Working incredibly long hours and surrounded by chaos and turmoil, these brave nurses and medics were integral to our war effort. These fifteen stories show a side to the Vietnam War that has received little recognition but played an important part in shaping Australia’s presence in the war. From flying with critically wounded Australian soldiers out of turbulent war zones, to being held at gunpoint, the compassion, courage and grace under fire in Our Vietnam Nurses will inspire and astound.

My review:

Fifteen independent stories, from nurses and medics who served on the front line in the Vietnam War, are the focus of Annabelle Brayley’s latest non fiction offering, Our Vietnam Nurses.
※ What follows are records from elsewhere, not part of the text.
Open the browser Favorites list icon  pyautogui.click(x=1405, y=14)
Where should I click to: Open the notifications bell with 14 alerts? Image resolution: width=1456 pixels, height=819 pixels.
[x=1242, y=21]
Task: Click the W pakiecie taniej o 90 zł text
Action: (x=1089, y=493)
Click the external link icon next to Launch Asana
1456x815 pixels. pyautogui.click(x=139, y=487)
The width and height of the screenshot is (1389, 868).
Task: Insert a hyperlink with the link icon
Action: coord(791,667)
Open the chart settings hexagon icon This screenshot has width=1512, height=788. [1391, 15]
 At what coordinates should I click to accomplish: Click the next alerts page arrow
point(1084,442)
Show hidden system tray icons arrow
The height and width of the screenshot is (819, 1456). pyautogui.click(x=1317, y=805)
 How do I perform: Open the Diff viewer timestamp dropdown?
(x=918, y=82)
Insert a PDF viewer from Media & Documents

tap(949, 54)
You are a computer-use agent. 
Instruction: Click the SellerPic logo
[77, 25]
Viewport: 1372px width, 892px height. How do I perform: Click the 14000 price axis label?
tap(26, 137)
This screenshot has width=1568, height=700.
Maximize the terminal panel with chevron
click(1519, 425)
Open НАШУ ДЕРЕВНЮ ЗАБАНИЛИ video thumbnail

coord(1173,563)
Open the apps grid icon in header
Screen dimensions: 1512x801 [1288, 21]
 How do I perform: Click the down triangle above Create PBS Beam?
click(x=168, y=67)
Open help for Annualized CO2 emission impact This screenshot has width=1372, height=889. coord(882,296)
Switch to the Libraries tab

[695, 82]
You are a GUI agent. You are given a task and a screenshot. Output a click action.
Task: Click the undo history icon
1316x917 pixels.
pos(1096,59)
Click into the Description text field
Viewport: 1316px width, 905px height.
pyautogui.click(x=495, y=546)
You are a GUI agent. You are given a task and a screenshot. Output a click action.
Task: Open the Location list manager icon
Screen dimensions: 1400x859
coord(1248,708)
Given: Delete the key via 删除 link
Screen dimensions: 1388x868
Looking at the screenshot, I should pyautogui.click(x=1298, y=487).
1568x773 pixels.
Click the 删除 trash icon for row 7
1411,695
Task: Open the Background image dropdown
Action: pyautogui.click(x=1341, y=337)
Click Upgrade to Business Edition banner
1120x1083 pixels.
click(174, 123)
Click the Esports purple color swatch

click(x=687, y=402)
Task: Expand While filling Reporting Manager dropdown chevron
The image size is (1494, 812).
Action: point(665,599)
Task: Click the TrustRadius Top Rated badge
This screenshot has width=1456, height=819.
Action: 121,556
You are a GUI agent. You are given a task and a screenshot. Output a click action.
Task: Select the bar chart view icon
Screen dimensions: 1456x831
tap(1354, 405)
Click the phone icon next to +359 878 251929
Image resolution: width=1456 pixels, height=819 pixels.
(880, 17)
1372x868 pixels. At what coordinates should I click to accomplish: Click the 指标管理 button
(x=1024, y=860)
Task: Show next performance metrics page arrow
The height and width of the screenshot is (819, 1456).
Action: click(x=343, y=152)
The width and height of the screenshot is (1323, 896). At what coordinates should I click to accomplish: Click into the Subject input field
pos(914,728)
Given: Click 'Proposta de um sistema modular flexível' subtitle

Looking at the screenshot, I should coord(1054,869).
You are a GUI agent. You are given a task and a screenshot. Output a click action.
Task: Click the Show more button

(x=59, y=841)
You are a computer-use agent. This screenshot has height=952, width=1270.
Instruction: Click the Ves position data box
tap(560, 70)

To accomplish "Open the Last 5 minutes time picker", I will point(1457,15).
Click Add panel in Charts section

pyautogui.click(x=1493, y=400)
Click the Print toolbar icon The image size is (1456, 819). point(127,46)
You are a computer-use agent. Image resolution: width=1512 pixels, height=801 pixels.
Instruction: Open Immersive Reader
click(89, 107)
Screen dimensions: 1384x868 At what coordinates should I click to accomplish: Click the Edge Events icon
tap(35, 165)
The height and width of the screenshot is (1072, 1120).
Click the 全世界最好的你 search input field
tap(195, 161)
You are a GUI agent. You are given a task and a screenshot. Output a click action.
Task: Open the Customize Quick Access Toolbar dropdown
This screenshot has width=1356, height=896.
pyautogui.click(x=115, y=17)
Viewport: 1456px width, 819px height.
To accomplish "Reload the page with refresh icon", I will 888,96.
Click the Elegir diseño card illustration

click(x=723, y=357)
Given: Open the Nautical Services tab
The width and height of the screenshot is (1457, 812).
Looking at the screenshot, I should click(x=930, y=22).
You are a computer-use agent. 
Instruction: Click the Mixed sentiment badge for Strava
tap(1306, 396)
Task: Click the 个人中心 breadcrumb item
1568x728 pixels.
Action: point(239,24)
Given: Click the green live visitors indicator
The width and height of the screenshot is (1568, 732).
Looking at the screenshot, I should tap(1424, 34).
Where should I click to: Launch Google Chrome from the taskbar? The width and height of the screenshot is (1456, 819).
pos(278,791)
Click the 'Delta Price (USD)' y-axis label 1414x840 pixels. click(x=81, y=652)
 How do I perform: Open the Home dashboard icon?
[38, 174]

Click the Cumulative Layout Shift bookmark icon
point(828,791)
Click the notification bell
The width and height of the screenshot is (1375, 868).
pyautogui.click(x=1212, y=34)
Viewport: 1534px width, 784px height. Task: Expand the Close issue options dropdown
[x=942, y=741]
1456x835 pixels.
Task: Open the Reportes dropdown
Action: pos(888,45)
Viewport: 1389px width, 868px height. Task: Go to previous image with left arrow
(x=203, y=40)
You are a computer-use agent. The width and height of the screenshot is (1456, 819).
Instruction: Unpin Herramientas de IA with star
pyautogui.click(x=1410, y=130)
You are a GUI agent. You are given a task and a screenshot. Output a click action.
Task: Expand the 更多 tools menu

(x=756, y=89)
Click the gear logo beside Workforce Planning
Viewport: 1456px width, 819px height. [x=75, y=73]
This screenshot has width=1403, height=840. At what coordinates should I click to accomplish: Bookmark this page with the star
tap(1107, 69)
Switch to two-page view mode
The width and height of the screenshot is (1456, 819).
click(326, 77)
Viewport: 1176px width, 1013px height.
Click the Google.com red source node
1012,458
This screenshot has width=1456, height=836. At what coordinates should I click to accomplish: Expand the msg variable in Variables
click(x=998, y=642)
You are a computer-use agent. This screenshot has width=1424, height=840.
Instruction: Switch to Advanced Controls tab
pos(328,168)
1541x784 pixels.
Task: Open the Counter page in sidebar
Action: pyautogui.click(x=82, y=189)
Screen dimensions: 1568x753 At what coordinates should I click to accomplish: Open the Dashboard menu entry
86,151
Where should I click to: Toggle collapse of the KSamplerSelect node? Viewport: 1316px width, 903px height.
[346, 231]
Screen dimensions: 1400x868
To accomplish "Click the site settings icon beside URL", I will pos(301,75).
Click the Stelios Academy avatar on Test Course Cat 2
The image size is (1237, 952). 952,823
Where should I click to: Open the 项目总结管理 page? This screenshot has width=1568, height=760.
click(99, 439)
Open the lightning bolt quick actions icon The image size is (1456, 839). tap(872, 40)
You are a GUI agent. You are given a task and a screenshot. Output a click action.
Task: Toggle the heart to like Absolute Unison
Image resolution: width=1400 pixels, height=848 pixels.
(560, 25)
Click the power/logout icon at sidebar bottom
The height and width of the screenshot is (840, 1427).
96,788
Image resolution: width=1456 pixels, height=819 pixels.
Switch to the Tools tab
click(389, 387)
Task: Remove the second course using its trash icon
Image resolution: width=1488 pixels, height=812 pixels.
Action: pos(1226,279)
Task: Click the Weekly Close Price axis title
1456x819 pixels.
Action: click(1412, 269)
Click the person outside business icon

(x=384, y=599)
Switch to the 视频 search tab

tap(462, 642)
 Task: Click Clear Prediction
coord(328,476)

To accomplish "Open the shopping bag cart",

Annabelle Brayley travelled across Australia far and wide, conducting interviews and gathering the very personal anecdotes that helped form her compelling story collection. This book is narrated by Brayley but her approach to conveying these stories allows all fifteen chapters a chance to shine. Reading through the stories, each of the featured nurses/medics experiences appear very different however, they also exude a strong sense of commonality. What I derived from Our Vietnam Nurses were a number of important aspects. Firstly, the nurses and medics sent to Vietnam’s front line were unprepared for what lay ahead of them. Their training and lack of experience, made their experiences all the more harrowing. Conditions were clearly tough and emotionally draining. These brave personnel, who put their lives on the line in order to save the casualties of war, also suffered when they returned home. The female nurses in particular, did not have their service in Vietnam recognised for many years to come. I found this utterly appalling. It also opened my eyes to PTSD, which was felt by many of the serving nurses and medics of Vietnam. For so many, this condition was untreated. I do hope that the release of this book will make a contribution to raising our awareness to the injustices experienced by the brave nurses/medics of the Vietnam War. I also hope that it will keep their contribution to the war effort alive, for years to come.

Our Vietnam Nurses is an accessible account, of a handful of diverse and important personal stories to come out of these selfless serving nurses/medics in Vietnam. It is well worth your time to read it.


Our Vietnam Nurses by Annabelle Brayley was published in May 2016, by Penguin Books Australia.